Definition 3 Let \(A \in \mathbb{C}^{n \times n}\) be a square matrix. For each \(1 \leq i \leq n\) , define the \(i\) th Gershgorin disk
\[ D_i = \{|z - a_{ii}|<r_i:z\in\mathbb{C}\}, \quad r_i = \sum_{j,j\neq i} |a_{ij}| \tag{5}\]
The Gershgorin domain \(D_A = \bigcup_{i=1}^n D_i \subset \mathbb{C}\) is the union of the Gershgorin disks.
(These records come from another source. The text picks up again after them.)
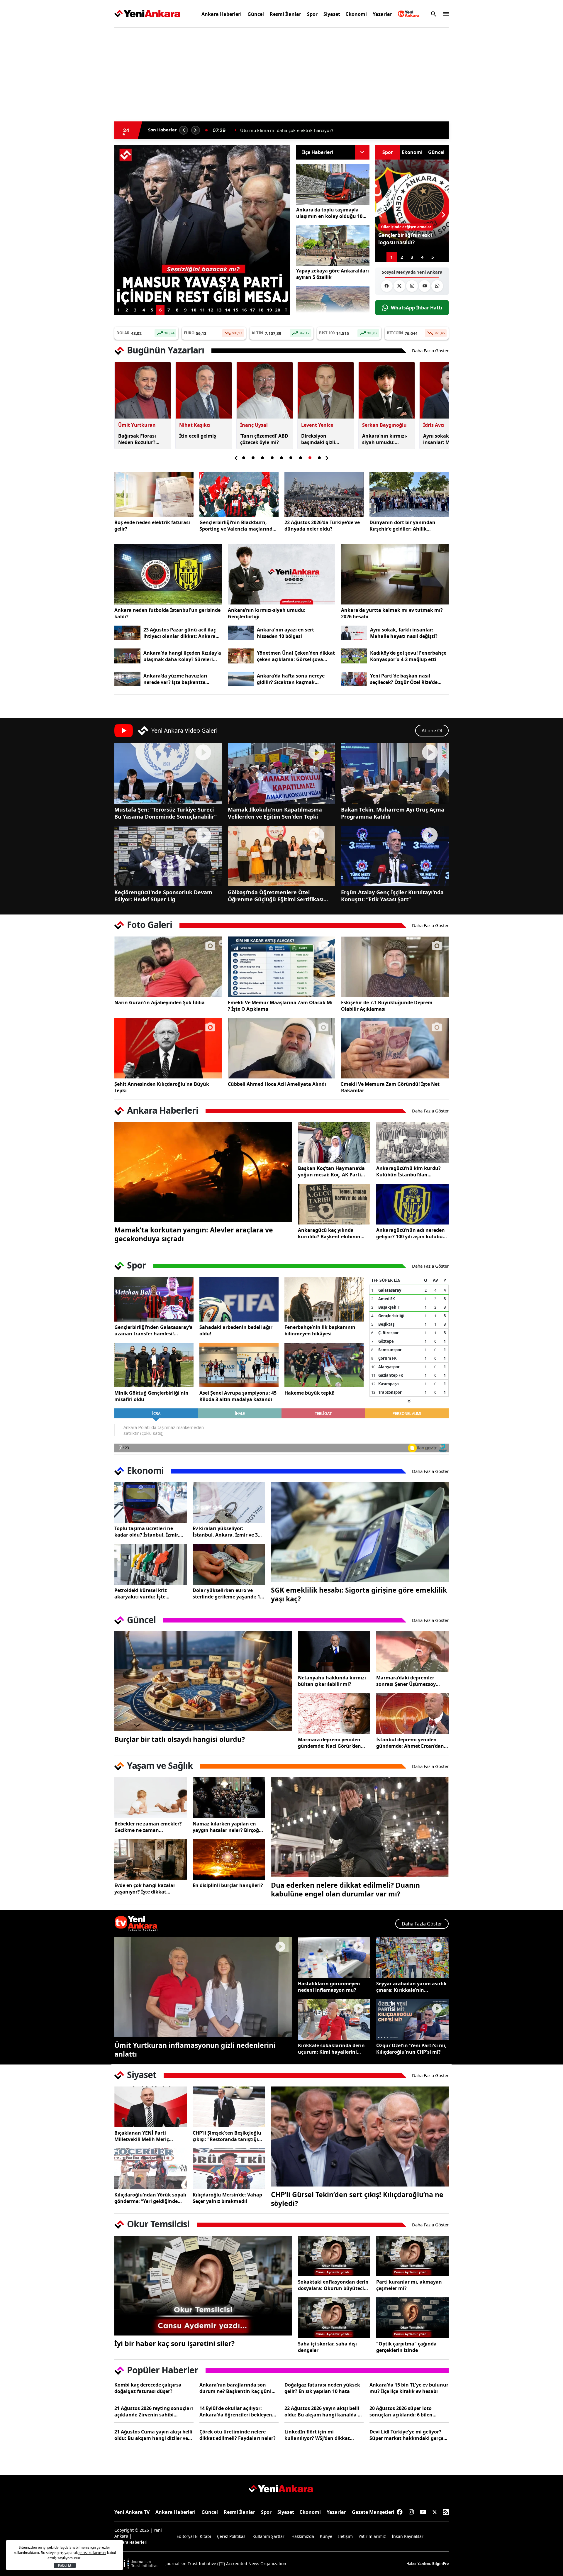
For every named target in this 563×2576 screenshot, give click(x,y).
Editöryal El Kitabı (194, 2536)
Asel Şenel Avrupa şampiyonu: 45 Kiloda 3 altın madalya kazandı (238, 1396)
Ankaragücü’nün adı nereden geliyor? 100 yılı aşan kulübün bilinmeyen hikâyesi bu (411, 1233)
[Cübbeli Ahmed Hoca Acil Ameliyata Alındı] (281, 1048)
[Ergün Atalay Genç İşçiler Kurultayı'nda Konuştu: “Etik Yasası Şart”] (395, 856)
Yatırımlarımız (372, 2536)
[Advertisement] (86, 121)
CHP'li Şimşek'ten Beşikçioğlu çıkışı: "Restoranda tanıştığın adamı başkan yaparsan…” (227, 2136)
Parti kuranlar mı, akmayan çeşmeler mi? (409, 2285)
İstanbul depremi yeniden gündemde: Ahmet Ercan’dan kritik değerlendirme (410, 1742)
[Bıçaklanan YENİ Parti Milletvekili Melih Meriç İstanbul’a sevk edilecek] (150, 2106)
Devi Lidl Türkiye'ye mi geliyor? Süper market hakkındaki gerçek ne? (407, 2434)
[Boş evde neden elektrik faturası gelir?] (154, 494)
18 (261, 310)
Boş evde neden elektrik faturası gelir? (152, 525)
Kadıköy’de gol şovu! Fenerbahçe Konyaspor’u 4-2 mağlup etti (408, 656)
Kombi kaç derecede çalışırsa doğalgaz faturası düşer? (148, 2388)
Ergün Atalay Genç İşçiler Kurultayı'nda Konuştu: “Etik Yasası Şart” (392, 896)
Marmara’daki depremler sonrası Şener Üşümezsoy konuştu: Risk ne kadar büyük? (406, 1680)
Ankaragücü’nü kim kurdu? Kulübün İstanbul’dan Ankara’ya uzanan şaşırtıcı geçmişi (408, 1171)
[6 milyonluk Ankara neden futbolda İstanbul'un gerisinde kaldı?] (168, 574)
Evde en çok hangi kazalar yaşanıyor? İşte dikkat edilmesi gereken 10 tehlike (146, 1888)
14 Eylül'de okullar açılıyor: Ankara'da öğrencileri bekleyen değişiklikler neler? (235, 2411)
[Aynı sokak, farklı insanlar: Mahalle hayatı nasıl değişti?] (354, 633)
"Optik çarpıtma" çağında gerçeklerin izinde (406, 2346)
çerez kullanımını (92, 2552)
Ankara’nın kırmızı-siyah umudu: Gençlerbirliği (267, 613)
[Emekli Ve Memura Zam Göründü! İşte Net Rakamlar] (395, 1048)
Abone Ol (432, 730)
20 (277, 310)
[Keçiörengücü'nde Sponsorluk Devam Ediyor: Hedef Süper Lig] (168, 856)
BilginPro (440, 2563)
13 (219, 310)
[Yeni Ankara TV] (409, 13)
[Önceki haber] (183, 130)
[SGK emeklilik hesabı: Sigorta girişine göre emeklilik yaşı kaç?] (360, 1532)
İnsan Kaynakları (408, 2536)
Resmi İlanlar (285, 14)
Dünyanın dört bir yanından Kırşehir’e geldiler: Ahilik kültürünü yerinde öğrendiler (403, 525)
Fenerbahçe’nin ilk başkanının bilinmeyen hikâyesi (319, 1330)
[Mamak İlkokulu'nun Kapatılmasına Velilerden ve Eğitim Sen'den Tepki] (281, 773)
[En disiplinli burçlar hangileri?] (229, 1859)
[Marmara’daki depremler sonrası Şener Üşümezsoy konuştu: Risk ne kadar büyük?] (412, 1651)
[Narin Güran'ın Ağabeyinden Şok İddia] (168, 966)
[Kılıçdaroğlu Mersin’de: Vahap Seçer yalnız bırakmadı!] (229, 2168)
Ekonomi (356, 14)
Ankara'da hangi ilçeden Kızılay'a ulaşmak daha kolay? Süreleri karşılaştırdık (182, 656)
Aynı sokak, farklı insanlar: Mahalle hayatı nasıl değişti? (403, 632)
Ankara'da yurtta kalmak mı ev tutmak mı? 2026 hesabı (392, 613)
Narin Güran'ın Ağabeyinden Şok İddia (159, 1002)
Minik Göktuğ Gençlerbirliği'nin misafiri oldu (151, 1396)
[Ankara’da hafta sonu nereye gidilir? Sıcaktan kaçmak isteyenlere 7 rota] (241, 679)
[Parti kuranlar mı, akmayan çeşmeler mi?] (412, 2256)
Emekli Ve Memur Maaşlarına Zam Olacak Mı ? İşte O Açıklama (280, 1005)
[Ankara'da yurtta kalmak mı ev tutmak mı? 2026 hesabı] (395, 574)
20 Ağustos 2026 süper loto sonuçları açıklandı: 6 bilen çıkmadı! (401, 2411)
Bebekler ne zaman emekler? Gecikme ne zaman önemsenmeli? (148, 1826)
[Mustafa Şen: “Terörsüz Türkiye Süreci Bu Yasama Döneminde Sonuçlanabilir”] (168, 773)
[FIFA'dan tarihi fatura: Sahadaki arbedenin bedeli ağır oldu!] (239, 1299)
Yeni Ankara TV (132, 2512)
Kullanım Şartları (269, 2536)
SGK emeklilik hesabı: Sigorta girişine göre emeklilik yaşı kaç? (359, 1594)
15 (235, 310)
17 (252, 310)
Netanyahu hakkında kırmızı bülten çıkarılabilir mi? (332, 1680)
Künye (326, 2536)
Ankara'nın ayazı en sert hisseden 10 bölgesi (285, 632)
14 (227, 310)
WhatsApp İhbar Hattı (416, 307)
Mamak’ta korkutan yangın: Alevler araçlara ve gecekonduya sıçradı (193, 1234)
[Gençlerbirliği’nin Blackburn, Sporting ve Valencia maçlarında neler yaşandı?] (239, 494)
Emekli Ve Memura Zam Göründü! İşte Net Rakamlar (390, 1087)
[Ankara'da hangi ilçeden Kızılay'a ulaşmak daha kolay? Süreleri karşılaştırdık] (127, 655)
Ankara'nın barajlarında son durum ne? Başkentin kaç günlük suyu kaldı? (238, 2388)
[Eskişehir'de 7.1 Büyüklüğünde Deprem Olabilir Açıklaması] (395, 966)
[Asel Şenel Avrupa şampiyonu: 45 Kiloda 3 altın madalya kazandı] (239, 1365)
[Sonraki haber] (195, 130)
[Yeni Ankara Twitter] (399, 286)
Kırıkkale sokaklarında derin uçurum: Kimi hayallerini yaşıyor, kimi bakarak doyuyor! (331, 2048)
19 (269, 310)
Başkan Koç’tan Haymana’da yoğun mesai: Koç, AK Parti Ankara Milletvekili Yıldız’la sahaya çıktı (331, 1171)
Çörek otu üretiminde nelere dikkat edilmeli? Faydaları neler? (237, 2434)
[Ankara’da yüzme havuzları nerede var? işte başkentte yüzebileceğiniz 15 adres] (127, 679)
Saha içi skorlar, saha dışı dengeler (327, 2346)
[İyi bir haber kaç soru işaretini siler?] (203, 2286)
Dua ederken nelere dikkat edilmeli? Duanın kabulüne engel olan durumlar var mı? (345, 1889)
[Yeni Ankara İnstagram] (412, 286)
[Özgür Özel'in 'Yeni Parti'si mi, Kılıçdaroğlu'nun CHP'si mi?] (412, 2019)
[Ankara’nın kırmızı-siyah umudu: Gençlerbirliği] (281, 574)
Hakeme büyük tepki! (309, 1393)
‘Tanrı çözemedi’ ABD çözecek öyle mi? (280, 130)
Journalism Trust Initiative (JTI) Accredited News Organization (225, 2563)
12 (210, 310)
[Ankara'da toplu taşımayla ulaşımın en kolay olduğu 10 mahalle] (332, 184)
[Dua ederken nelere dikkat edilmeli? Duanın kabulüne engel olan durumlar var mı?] (360, 1827)
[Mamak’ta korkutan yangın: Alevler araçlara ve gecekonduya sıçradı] (203, 1172)
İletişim (345, 2536)
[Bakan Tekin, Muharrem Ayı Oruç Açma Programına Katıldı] (395, 773)
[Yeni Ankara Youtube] (424, 286)
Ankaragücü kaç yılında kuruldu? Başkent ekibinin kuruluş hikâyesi (329, 1233)
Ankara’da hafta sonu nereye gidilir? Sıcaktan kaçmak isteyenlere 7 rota (291, 679)
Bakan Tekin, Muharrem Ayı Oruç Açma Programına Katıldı (392, 813)
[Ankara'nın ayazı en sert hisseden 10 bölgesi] (241, 633)
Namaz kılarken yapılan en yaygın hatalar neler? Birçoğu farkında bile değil (227, 1826)
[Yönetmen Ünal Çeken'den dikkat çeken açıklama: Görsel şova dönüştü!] (241, 655)
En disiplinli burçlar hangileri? (228, 1885)
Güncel (255, 14)
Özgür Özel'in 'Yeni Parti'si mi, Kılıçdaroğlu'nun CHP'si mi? (411, 2048)
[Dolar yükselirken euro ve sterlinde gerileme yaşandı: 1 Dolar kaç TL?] (229, 1564)
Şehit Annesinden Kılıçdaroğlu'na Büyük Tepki (161, 1087)
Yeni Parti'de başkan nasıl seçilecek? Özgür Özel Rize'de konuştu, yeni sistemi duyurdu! (407, 679)
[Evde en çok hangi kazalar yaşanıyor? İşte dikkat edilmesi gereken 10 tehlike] (150, 1859)
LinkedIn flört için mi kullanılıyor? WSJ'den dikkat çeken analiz (317, 2434)
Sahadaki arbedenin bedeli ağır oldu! (235, 1330)
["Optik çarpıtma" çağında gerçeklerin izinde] (412, 2317)
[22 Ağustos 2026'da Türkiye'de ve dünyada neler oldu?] (324, 494)
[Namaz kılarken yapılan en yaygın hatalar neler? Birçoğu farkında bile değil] (229, 1797)
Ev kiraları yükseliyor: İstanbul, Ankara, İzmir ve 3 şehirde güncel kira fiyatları (225, 1531)
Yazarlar (382, 14)
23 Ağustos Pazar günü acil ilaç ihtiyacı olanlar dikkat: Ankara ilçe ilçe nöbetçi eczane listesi (179, 632)
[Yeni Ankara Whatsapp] (437, 286)
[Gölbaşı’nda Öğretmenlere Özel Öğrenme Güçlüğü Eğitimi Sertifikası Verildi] (281, 856)
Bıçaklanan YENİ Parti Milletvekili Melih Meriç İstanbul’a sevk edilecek (142, 2136)
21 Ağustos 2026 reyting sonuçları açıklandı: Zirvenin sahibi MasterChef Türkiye (153, 2411)
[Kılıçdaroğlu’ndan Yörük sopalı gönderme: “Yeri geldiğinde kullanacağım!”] (150, 2168)
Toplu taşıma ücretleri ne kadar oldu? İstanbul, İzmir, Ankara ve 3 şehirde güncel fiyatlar (146, 1531)
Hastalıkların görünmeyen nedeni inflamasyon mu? (329, 1986)
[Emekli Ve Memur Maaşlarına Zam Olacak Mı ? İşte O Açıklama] (281, 966)
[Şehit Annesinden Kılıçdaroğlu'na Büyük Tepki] (168, 1048)
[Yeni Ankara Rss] (446, 2512)
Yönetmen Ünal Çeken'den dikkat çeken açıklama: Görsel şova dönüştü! (296, 656)
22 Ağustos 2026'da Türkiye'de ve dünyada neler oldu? (322, 525)
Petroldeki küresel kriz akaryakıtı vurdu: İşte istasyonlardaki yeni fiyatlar (147, 1593)
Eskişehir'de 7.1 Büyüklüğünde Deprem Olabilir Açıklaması (387, 1005)
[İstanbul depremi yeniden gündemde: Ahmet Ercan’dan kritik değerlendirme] (412, 1713)
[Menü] (444, 13)
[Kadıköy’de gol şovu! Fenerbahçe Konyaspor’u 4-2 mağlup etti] (354, 655)
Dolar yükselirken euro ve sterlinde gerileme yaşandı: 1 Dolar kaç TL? (226, 1593)
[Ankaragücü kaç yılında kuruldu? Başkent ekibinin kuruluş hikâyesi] (334, 1204)
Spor (312, 14)
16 (244, 310)
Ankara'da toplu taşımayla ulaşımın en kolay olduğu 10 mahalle (329, 212)
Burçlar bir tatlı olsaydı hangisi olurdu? (179, 1739)
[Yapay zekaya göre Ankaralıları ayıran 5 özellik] (332, 246)
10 (193, 310)
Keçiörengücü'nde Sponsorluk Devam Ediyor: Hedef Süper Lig (163, 896)
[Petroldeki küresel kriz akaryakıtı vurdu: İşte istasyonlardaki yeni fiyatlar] (150, 1564)
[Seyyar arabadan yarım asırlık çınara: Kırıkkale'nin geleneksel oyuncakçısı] (412, 1957)
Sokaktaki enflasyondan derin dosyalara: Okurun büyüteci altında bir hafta (333, 2285)
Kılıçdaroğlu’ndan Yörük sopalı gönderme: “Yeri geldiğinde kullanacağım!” (150, 2197)
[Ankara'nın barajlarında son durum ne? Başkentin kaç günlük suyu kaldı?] (332, 307)
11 (202, 310)
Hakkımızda (302, 2536)
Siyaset (331, 14)
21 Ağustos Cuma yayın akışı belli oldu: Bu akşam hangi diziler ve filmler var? (153, 2434)
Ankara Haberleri (221, 14)
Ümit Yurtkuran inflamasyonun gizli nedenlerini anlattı (194, 2049)
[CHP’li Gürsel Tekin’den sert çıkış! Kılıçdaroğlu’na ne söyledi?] (360, 2136)
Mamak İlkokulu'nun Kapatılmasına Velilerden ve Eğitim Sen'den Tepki (275, 813)
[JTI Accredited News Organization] (137, 2564)
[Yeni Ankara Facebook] (387, 286)
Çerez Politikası (232, 2536)
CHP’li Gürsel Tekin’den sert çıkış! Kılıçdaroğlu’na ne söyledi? (357, 2199)
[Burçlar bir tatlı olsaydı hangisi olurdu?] (203, 1681)
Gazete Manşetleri (373, 2512)
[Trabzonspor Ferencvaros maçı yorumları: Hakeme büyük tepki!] (324, 1365)
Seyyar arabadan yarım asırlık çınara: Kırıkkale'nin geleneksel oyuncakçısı (411, 1986)
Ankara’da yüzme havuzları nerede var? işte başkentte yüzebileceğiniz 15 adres (175, 679)
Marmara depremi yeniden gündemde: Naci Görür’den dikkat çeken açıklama (329, 1742)
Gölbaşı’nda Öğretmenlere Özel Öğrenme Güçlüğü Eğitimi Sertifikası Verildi (275, 896)
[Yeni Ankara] (147, 13)
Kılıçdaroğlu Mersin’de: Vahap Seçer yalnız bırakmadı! (227, 2197)
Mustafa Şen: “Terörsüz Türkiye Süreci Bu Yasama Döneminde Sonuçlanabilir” (165, 813)
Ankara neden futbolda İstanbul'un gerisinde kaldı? (167, 613)
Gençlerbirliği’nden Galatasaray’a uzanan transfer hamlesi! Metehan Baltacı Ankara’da (153, 1330)
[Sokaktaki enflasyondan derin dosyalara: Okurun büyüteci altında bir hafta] (334, 2256)
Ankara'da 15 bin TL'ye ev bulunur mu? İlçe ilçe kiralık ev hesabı (408, 2388)
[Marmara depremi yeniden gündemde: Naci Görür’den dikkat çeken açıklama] (334, 1713)
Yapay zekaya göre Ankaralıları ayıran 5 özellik (332, 273)
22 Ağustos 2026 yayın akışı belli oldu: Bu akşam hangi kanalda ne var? (324, 2411)
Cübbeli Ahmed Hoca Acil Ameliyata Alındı (277, 1084)
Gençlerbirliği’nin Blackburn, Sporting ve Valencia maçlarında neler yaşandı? (237, 525)
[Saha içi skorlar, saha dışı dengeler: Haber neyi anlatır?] (334, 2317)
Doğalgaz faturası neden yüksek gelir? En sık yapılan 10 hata (322, 2388)
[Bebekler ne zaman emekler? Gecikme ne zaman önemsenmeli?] (150, 1797)
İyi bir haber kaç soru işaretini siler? (174, 2343)
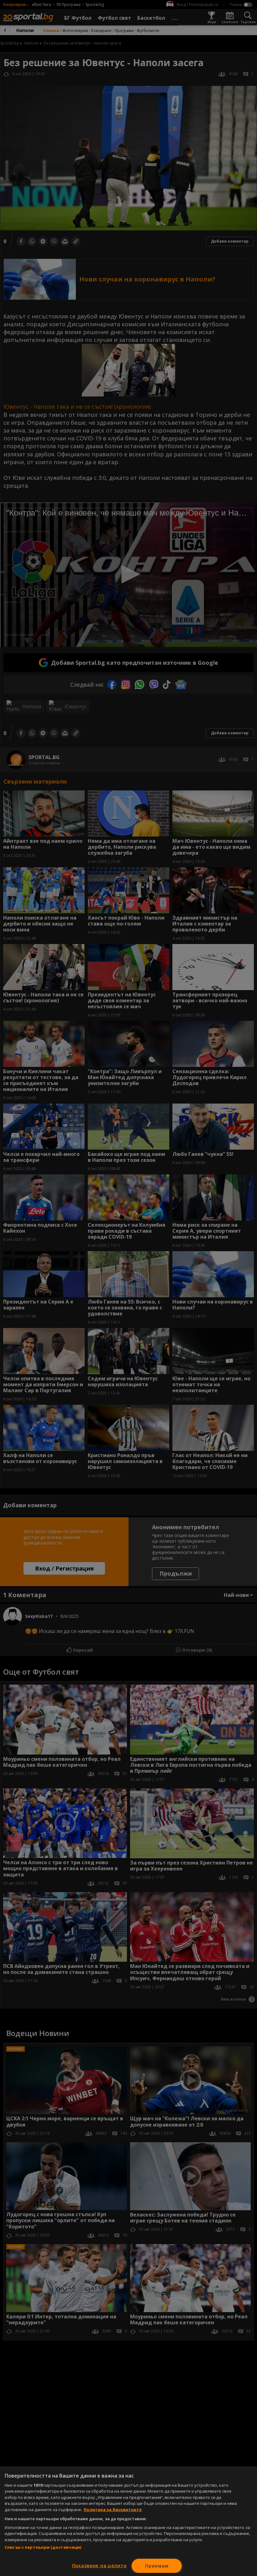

Thus, the \(i\)th Gershgorin disk \(D_i\) is centered at the \(i\)-th diagonal entry of \(A\) and is an open ball of radius \(r_i\) equal to the sum of the absolute values of the off-diagonal entries that are in it’s \(i\)-th row.
Proof
Let \(\mathbf{v}\) be an eigenvector of \(A\) with eigenvalue \(\lambda\). Let \(\mathbf{u}=\mathbf{v}/||v||_{\infty}\) be the corresponding unit eigenvector with respect to the \(\infty\)-norm, so that:
\[ ||u||_{\infty} = \max\{|u|_1,|u|_2,\ldots,|u|_n\} = 1 \]
Let \(u_i\) be an entry of \(\mathbf{u}\) that achieves the maximum: \(|u_i|=1\). Writing out the \(i\)-th component of the eigenvalue equation \(A\mathbf{u}=\lambda \mathbf{u}\), we obtain:
\[ \begin{align*} \sum_{j=1}^{n} a_{ij}u_j &= \lambda u_i \\ \sum_{j \neq i} a_{ij}u_j &= (\lambda - a_{ii}) u_i \end{align*} \]
Therefore, since all \(|u_j| \leq 1\), while \(|u_i|=1\), the distance between \(\lambda\) and \(a_{ii}\) can be bounded from above as:
\[ \begin{align*} |\lambda - a_{ii}| &= \Bigg|\sum_{j \neq i} a_{ij}u_j \Bigg|\\ &\leq \sum_{j \neq i} |a_{ij}||u_j| & \{\text{ Triangle Inequality }\}\\ &\leq \sum_{j \neq i} |a_{ij}| & \{ |u_j| \leq 1 \}\\ &= r_i \end{align*} \]
This immediately implies that \(\lambda \in D_i \subset D_A\) belongs to the \(i\)th Gershgorin disk.